**Passage:**
August 22, 2007

Richard K. Sherwin on Popular Culture and Law

Richard K. Sherwin, Director of the Visual Persuasion Project, and Professor of Law, New York Law School, has published "Popular Culture and Law". It will appear as the introduction in the International Library of Essays in Law and Society volume for 2006. Here is the abstract.
What are the consequences when law's stories and images migrate from the courtroom to the court of public opinion and from movie, television and computer screens back to electronic monitors inside the courtroom itself? What happens when lawyers and public relations experts market notorious legal cases and controversial policy issues as if they were just another commodity? What is the appropriate relationship between law and digital culture in virtual worlds on the Internet? In addressing these cutting edge issues, the essays in this volume shed new light on the current status and future fate of law, truth and justice in our time.

Download the entire essay from SSRN here.

August 20, 2007

Indigenous Law Conference Planned at Michigan State University

News from Professor Matthew Fletcher of Michigan State University College of Law:

The Michigan State University College of Law will host its fourth Indigenous Law Conference from October 19 through October 20 of this year in East Lansing, Michigan. The welcome reception is October 18. The topic is American Indian Law and Literature. Guests include Richard Delgado, Frank Pommersheim, and Kristen Carpenter. Here's a link to the conference.

**Supplied material:**
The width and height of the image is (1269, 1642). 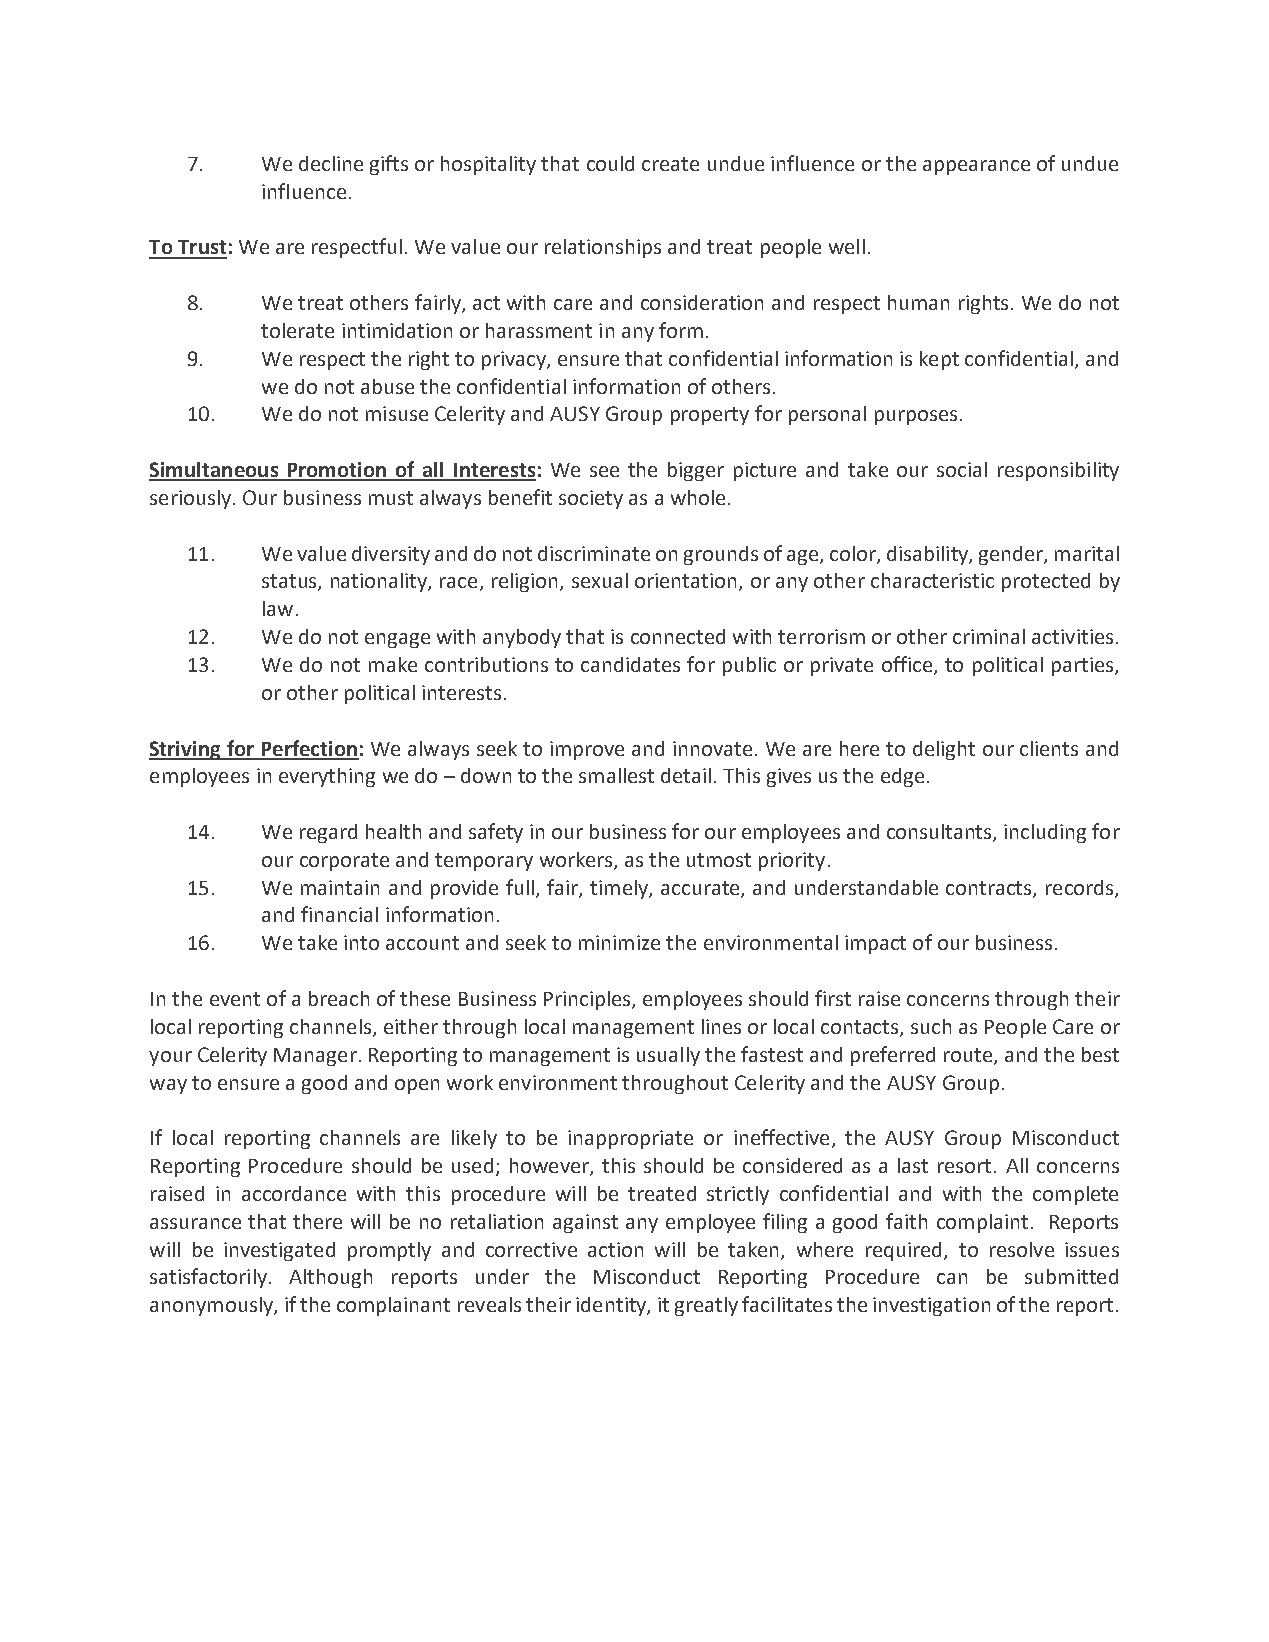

**What this exercise asks:**
a. Render this sentence from the law blog excerpt into Spanish: "The Michigan State University College of Law will host its fourth Indigenous Law Conference from October 19 through October 20 of this year in East Lansing, Michigan."
b. Pick up the law blog excerpt right after its final sentence, "Here's a link to the conference," and keep writing.

**Expected outputs:**
a. La Facultad de Derecho de la Universidad Estatal de Míchigan organizará su cuarta Conferencia de Derecho Indígena del 19 al 20 de octubre de este año en East Lansing, Míchigan.

b.
August 16, 2007

The Work of James Boyd White

Marc Roark, University of Tulsa, has published "Loneliness and the Law: Solitude, Action and Power in the Living Speech of James Boyd White." Here is the abstract.
The law is filled with empty spaces - what is not written; what is not said but meant; what is unsayable or unprintable. This article describes the spaces that such emptiness creates in both individual lawyers and in the law. The article begins by considering the elements of the legal idea: the action, needed to move the idea into consciousness, and the power conveying the idea's strength to the community. Proceeding from this framework, part one focuses on the loneliness that fosters legal ideas. Describing four types of loneliness: Indeterminacy, Resentment, Contemplation, and Exile, the article considers how these types of loneliness are revealed in the jurisprudence surrounding the African-American (Plessy v. Ferguson to Brown v. Board of Education) and the Asian American (Yick Wo and Korematsu) equality lines of cases. The article argues that the silent spaces of these opinions reveal as much as the written opinions.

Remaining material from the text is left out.